Mori Point
Mike Vasey helped save the land at Mori Point in 2000. Georgia Vasey works for the Conservancy stewarding that land nearly every day.
How does it feel having your daughter carry the legacy you built, one trail at a time?
“Well it kind of chokes me up to tell you the truth,” Mike says. “It really is a great honor.”
Pacifica’s Mori Point was a candidate for development throughout the 1980s and 1990s. Mike was the president of the Pacifica Land Trust in 2000 when the land at Mori Point came up for auction. He worked with the Trust for Public Land to win the auction, and by 2002 the land was part of the Golden Gate National Recreation Area.
Now Georgia leads a dedicated team of volunteers as the San Mateo Community Programs Manager with the Parks Conservancy. She helps organize weekly stewardship events that involve pulling weeds, building trails, or restoring swaths of wildflowers.
A fun father-daughter moment among the famous blooming wildflowers of Mori Point. Video
In the last few years she’s seen Mori Point reshaped. Her team has helped build a pond for California red-legged frogs, a boardwalk for endangered San Francisco garter snakes to slither under, and actual trails to replace the social trails trampled down by previous park users.
“It really has been a success for endangered species, it’s been a success for the community,” Georgia says. “Mori Point is one of those places that everybody just loves.”
That bond with the community has been there since the start. Mike and Georgia remember a special Pacifica EcoFest after the transfer of the land, where people wore snake and frog costumes and danced in a giant circle at Mori Point with former GGNRA superintendent Brian O’Neill.
Mike says Mori Point is one in a chain of major land decisions that have benefitted San Mateo County.
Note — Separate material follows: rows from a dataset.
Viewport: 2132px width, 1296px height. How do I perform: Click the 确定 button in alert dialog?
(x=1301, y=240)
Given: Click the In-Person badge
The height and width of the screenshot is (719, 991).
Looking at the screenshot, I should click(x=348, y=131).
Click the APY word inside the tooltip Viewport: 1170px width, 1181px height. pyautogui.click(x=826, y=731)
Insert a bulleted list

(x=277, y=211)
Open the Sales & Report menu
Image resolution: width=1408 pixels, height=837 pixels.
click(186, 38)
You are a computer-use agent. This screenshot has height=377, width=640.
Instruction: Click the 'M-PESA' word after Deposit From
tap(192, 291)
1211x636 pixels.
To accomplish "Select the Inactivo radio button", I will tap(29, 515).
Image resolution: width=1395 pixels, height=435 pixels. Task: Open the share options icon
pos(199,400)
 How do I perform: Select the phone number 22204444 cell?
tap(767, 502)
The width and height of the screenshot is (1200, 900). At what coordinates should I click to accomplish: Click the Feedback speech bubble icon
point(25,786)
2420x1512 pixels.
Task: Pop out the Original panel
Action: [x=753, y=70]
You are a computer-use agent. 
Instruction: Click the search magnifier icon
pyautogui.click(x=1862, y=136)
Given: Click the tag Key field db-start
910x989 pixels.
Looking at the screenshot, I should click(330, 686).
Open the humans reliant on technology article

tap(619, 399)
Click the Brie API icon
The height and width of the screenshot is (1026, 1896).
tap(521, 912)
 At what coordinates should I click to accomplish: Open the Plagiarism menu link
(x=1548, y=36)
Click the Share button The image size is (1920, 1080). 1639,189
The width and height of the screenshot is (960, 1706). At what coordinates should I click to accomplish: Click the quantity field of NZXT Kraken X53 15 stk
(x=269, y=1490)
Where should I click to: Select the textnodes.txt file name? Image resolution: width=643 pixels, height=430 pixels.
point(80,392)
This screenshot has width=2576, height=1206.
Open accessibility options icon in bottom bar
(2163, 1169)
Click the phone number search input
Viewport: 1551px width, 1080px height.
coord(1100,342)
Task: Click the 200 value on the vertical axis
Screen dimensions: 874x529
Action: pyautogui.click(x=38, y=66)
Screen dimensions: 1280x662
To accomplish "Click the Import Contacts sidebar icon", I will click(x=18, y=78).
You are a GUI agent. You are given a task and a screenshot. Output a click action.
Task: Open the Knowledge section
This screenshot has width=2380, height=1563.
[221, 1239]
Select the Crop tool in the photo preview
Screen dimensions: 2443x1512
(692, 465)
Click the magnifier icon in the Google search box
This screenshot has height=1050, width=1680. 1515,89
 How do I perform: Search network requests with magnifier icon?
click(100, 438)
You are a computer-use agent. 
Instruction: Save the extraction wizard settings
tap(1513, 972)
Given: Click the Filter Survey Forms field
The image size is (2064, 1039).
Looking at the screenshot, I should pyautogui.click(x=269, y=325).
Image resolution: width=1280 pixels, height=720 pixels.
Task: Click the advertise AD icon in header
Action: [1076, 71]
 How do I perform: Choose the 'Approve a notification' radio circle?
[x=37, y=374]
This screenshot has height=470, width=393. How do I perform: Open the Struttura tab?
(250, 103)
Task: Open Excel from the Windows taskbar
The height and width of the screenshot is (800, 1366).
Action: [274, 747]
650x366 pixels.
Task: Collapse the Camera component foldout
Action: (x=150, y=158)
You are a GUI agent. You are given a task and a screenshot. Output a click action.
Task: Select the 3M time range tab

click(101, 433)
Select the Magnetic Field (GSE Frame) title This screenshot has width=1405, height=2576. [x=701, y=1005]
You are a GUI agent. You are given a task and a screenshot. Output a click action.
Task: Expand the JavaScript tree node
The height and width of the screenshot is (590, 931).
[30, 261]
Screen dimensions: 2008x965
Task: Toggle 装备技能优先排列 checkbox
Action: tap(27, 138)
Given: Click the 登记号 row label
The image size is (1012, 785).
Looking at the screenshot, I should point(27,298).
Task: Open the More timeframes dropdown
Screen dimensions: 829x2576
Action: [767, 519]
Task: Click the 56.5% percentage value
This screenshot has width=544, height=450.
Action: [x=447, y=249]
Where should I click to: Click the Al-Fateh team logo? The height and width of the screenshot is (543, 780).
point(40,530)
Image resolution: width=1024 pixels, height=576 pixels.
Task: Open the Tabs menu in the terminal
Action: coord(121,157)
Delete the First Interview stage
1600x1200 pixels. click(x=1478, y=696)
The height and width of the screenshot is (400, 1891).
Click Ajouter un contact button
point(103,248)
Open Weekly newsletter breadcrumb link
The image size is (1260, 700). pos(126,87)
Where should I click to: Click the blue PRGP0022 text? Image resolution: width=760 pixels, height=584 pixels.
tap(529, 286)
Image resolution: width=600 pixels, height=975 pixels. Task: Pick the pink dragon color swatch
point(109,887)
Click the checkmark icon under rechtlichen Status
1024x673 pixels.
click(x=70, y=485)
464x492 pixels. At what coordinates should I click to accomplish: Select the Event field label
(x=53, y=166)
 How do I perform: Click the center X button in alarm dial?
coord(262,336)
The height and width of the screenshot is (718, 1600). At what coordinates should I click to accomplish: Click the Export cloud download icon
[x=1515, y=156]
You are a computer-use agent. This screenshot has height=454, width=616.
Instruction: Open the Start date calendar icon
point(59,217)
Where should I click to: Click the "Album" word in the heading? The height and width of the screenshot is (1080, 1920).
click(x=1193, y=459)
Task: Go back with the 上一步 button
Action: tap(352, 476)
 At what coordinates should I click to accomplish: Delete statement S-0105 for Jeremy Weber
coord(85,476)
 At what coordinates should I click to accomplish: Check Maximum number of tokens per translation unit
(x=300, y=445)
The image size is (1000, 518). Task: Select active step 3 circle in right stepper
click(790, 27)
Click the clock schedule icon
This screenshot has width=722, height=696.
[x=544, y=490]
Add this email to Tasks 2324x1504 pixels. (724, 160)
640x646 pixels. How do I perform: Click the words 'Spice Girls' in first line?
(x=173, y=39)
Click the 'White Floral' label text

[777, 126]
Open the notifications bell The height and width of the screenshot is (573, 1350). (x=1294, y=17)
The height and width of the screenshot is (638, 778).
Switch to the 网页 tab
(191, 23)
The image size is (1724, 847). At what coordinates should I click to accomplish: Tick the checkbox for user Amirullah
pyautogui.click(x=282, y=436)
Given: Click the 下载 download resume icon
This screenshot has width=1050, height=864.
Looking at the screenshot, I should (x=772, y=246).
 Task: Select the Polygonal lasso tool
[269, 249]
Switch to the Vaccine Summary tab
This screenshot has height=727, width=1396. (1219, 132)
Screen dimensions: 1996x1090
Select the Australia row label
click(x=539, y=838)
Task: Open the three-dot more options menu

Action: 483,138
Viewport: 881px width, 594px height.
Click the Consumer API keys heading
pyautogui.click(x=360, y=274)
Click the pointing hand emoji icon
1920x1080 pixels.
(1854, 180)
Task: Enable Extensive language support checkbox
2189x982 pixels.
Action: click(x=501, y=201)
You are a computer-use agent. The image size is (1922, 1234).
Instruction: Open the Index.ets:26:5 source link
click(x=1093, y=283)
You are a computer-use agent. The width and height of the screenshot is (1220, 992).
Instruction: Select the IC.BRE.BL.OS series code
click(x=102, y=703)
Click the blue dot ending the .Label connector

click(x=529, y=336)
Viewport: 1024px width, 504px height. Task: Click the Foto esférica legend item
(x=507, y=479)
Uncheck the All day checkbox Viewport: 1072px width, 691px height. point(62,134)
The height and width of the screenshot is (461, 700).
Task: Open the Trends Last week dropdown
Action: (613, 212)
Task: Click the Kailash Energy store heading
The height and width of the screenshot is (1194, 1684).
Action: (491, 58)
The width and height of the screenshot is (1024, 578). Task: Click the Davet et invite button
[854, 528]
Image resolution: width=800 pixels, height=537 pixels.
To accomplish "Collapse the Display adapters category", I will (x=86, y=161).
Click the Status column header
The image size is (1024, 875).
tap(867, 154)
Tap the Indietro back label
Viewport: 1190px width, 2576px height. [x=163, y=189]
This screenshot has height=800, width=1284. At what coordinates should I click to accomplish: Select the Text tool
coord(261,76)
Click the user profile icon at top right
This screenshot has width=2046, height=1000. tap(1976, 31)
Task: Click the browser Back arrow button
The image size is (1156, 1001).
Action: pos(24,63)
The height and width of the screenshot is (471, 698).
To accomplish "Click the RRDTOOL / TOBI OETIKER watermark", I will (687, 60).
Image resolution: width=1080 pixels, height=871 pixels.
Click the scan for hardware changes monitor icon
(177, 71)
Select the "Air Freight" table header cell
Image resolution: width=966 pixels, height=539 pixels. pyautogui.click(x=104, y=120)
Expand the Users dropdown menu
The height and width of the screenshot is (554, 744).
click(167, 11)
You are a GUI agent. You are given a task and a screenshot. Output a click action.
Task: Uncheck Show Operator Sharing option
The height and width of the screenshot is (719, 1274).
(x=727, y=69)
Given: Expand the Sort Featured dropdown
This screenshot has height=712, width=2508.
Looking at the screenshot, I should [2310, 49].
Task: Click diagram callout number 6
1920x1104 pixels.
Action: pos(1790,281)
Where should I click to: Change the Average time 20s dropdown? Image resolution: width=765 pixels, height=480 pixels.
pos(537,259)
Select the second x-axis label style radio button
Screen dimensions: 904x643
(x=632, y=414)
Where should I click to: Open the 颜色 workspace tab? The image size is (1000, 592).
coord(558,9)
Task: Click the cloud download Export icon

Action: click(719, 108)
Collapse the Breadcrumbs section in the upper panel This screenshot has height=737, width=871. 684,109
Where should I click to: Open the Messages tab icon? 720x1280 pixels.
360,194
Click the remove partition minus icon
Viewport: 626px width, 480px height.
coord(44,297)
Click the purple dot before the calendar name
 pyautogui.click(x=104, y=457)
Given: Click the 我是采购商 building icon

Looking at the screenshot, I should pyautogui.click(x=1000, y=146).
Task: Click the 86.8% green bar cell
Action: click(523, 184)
He says he was inspired by the restoration work done at Milagra Ridge, which joined the GGNRA in 1987. And the restoration of Mori Point helped make the case to start similar work at Pedro Point in 2009. The Pacifica Land Trust manages the restoration efforts at Pedro Point today.
Local residents have shown their appreciation at Mori Point through volunteer programs, where Georgia has seen the same volunteers show up week after week, year after year.
“If you want people to care about the land you need to invite them onto the landscape, you need to get their hands dirty,” Georgia says. “I’m getting out there with all different kinds of people teaching them about these plants and these animals, and letting them form their own connection.”
And she thanks her dad for starting her down the trail when she was young.
“It’s special because, for me, I’ve always felt like that’s why I was inspired by nature, getting to be out there on the landscape as a child.”
Like father, like daughter: Loving the lands around them, taking great care of the flora and fauna, and transferring that spark to other people for the future health of Mori Point.